Study material:
:::
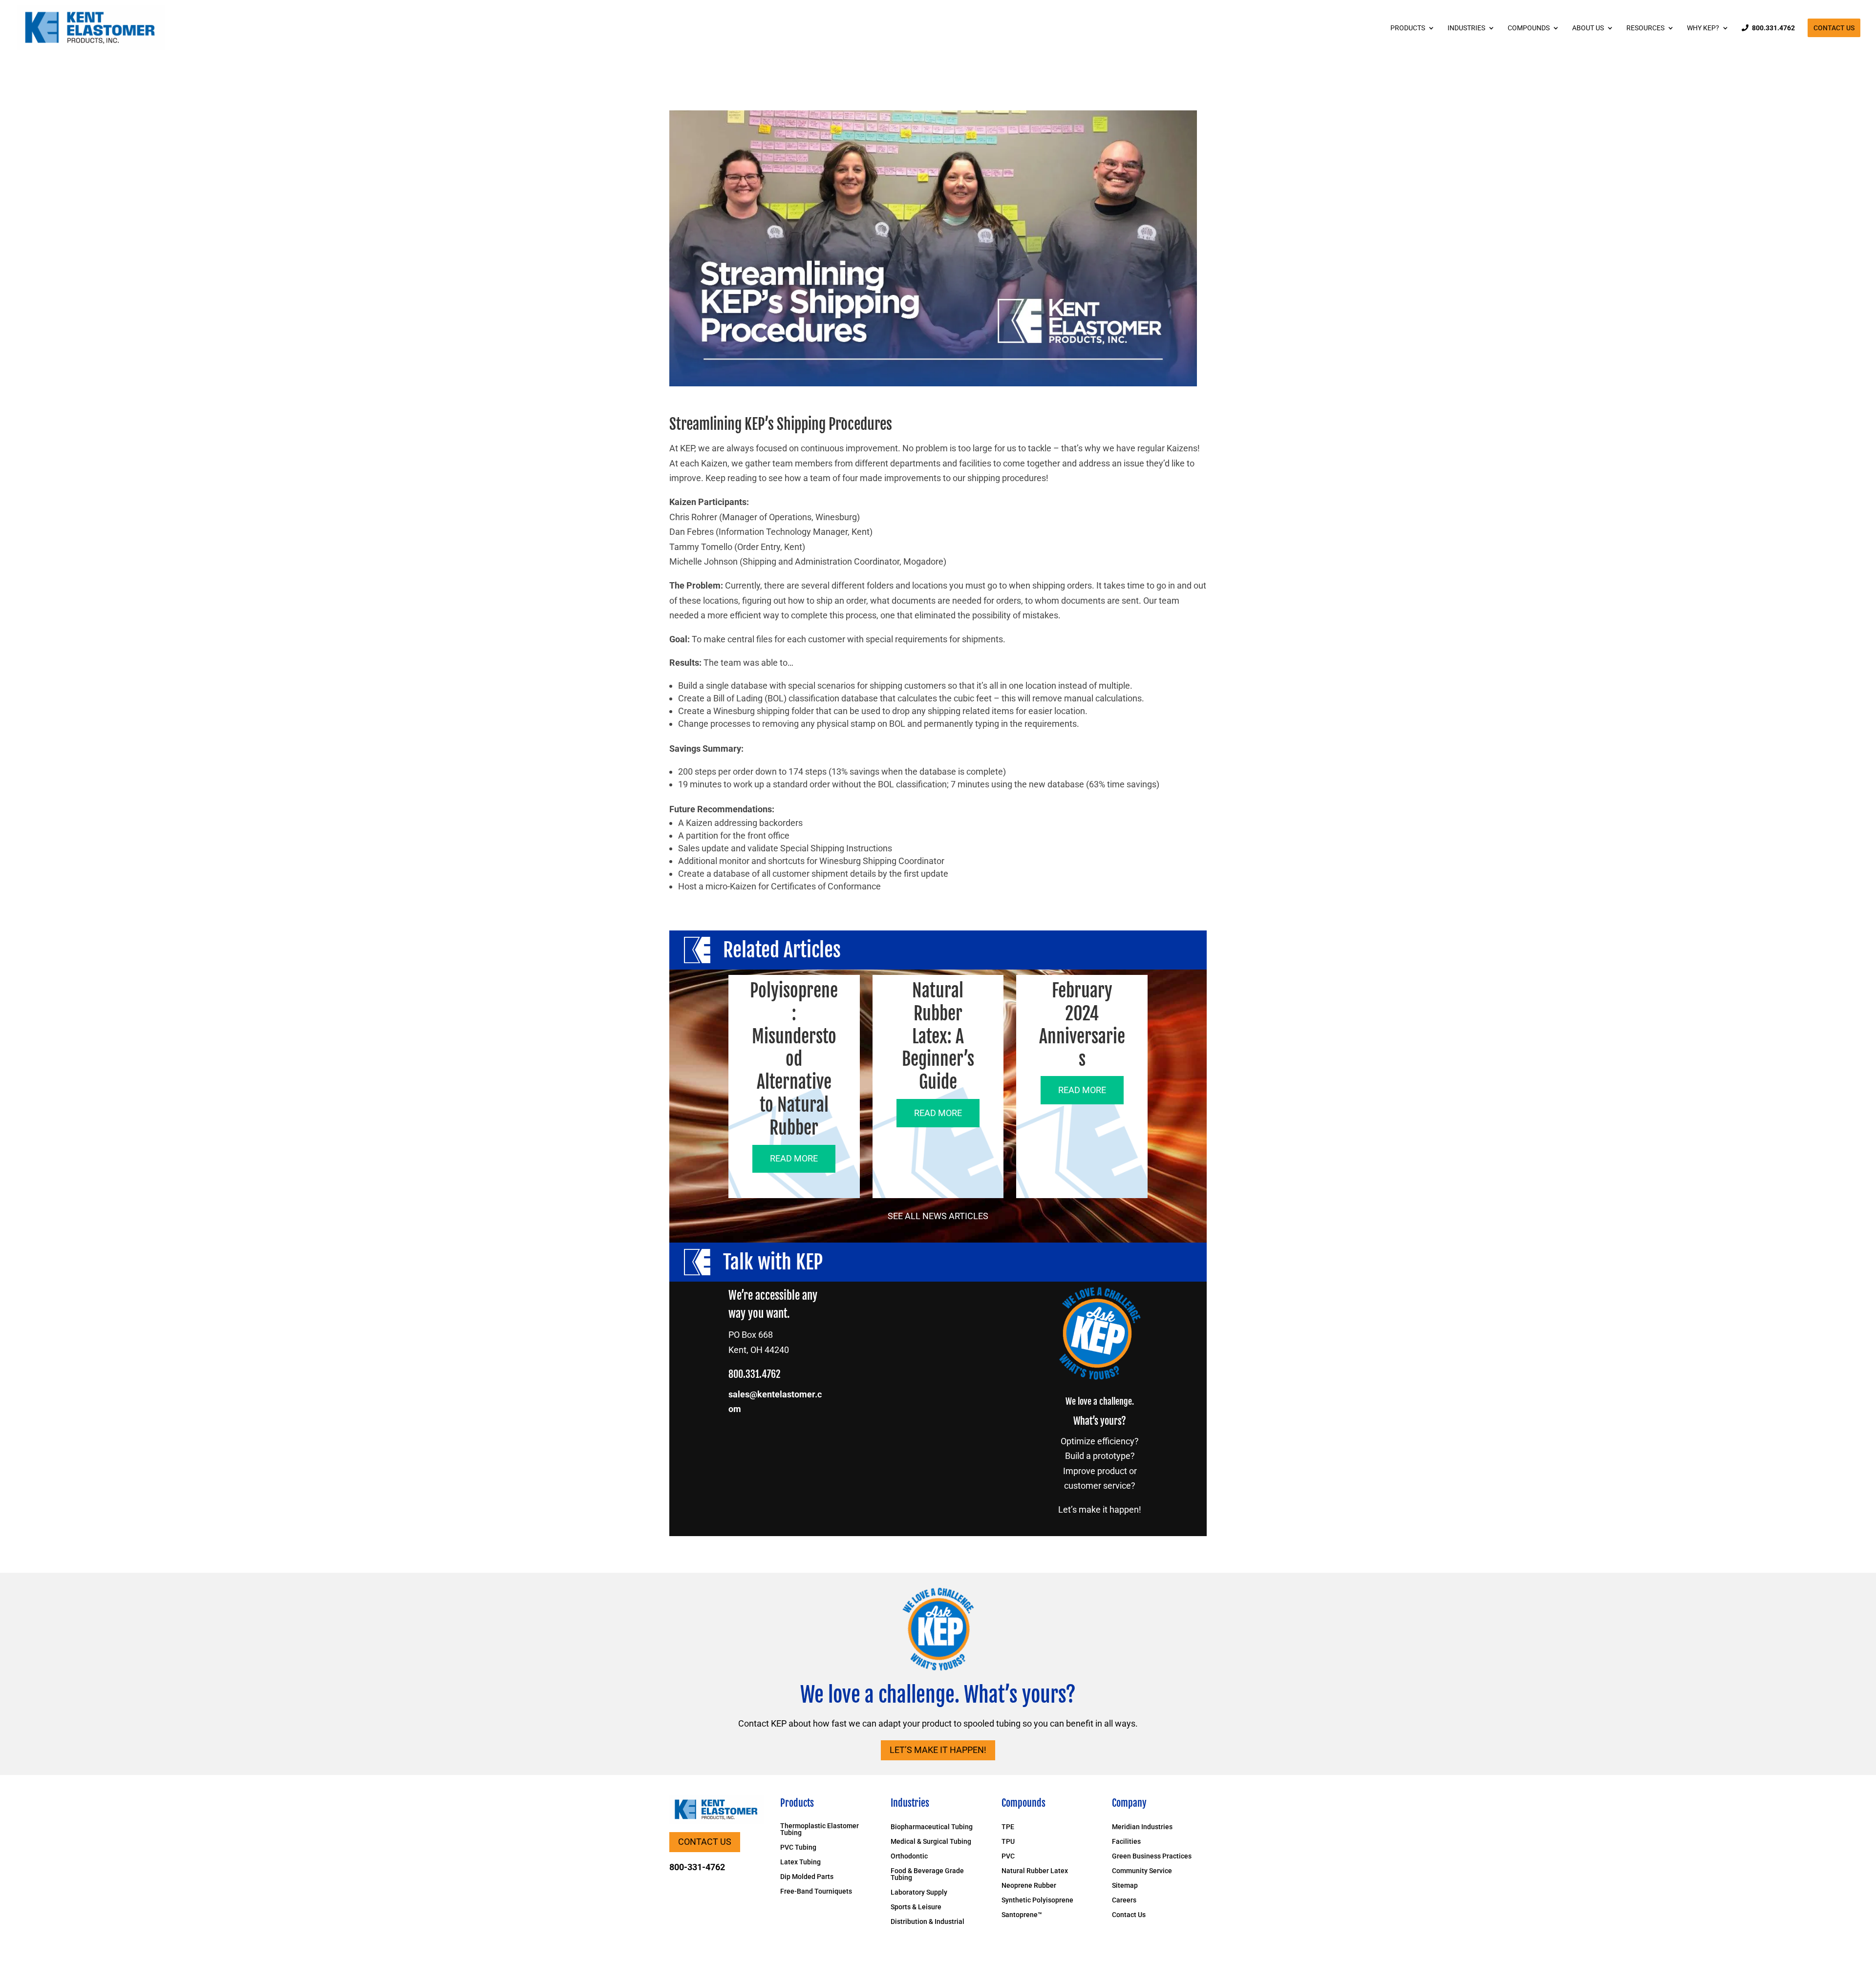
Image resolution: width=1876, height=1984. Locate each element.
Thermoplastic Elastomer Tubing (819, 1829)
:::
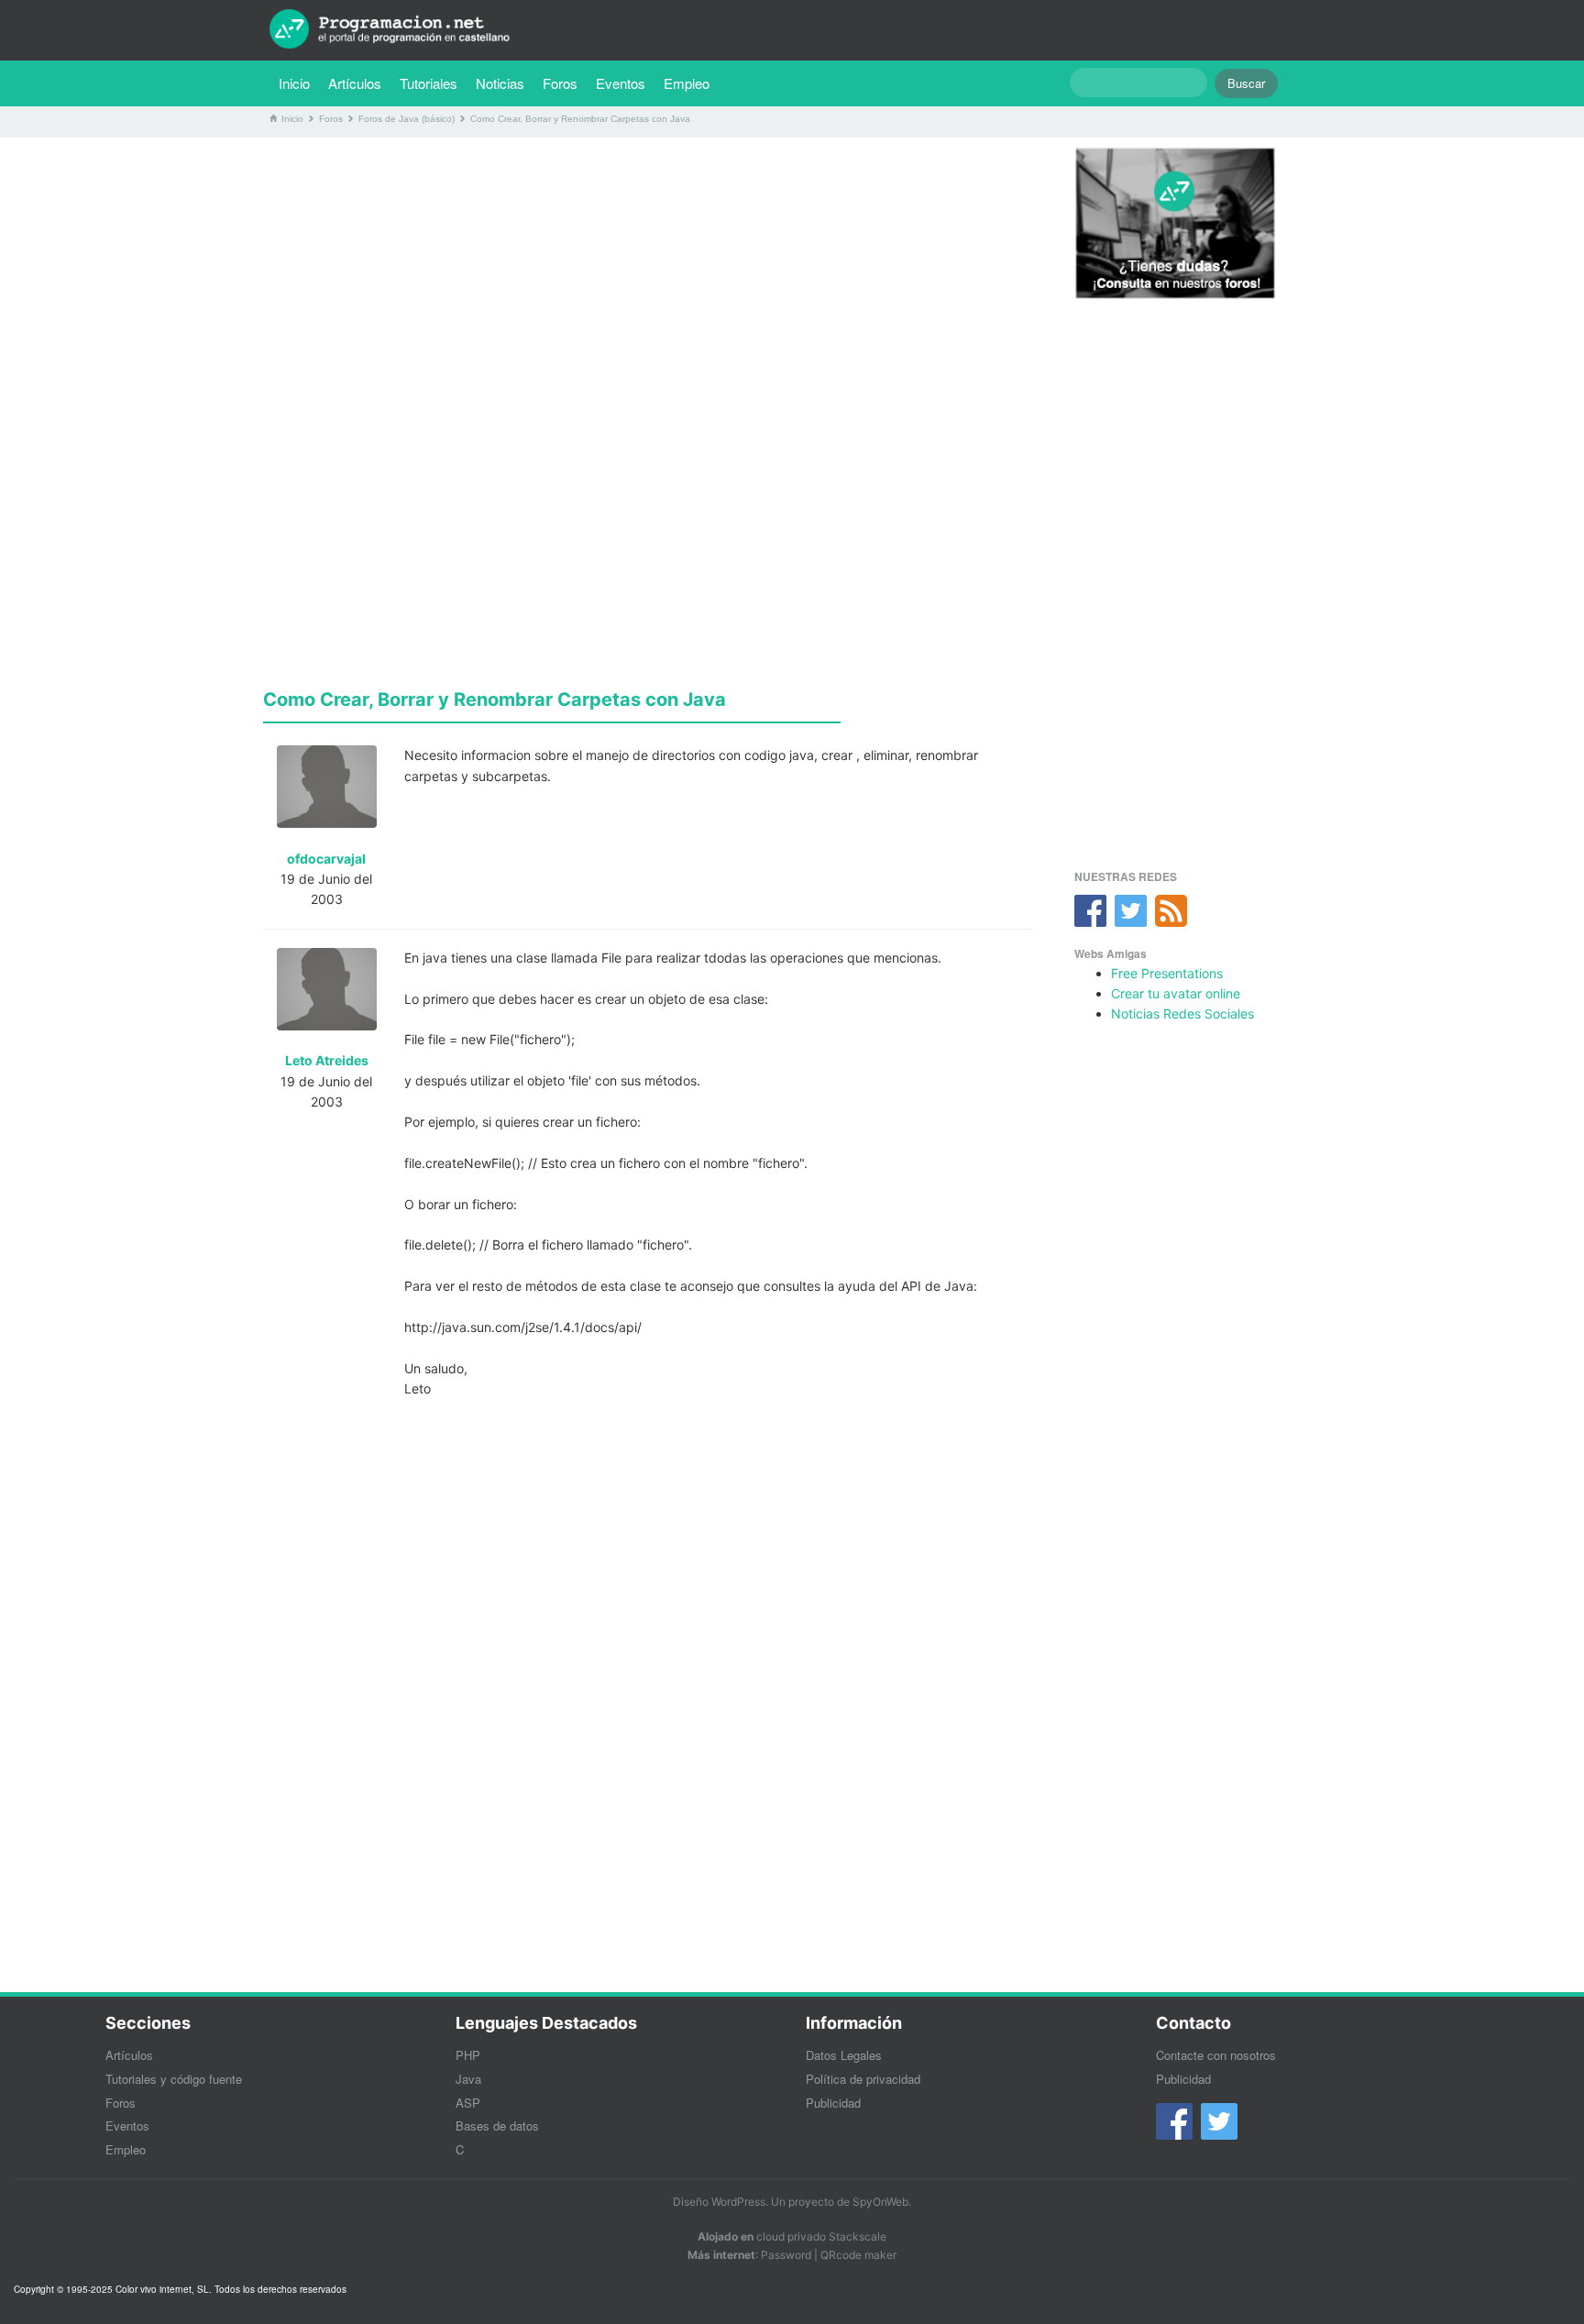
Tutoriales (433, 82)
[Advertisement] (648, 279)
:::
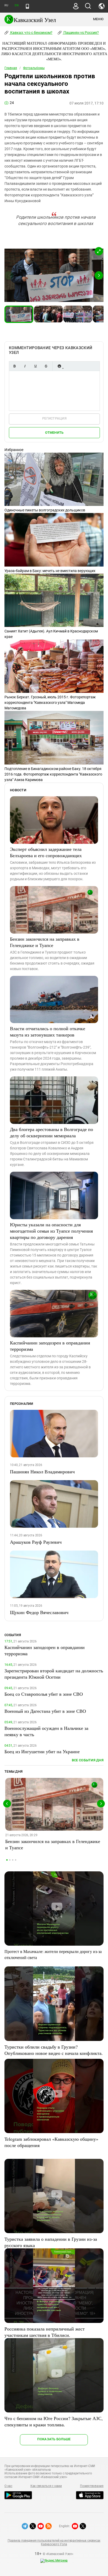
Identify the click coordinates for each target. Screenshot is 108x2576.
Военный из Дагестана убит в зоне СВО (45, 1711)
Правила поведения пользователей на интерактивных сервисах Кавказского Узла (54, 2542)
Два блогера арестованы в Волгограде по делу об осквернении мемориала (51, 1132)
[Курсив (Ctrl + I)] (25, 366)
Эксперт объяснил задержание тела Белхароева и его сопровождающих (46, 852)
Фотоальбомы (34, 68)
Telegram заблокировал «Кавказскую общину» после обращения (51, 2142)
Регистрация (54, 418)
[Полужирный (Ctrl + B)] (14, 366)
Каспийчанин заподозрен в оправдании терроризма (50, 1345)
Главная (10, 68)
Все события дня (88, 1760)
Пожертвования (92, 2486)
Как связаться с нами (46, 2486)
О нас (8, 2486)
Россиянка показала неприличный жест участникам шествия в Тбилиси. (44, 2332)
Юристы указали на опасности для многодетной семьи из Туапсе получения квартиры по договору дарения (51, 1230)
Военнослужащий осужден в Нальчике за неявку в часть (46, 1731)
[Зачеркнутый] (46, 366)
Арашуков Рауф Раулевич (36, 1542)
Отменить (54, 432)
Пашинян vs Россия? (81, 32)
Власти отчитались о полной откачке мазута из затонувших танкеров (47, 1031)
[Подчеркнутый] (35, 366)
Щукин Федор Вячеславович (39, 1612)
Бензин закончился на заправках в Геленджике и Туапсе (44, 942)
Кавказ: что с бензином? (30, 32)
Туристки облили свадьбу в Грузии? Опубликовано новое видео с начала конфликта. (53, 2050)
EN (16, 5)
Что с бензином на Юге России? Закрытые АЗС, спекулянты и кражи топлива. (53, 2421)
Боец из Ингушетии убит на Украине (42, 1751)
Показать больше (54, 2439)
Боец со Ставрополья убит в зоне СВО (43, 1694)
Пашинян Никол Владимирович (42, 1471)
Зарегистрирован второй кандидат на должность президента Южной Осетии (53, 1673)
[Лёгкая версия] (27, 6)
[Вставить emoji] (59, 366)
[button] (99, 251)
:::
What you need to do: Print only what lies in the material above starting at the line with "Image resolution: width=1876, height=1984." and ending at the line with "Thermoplastic Elastomer Tubing (819, 1829)", every line exactly as given.

Exercise solution:
Image resolution: width=1876, height=1984. Locate each element.
Thermoplastic Elastomer Tubing (819, 1829)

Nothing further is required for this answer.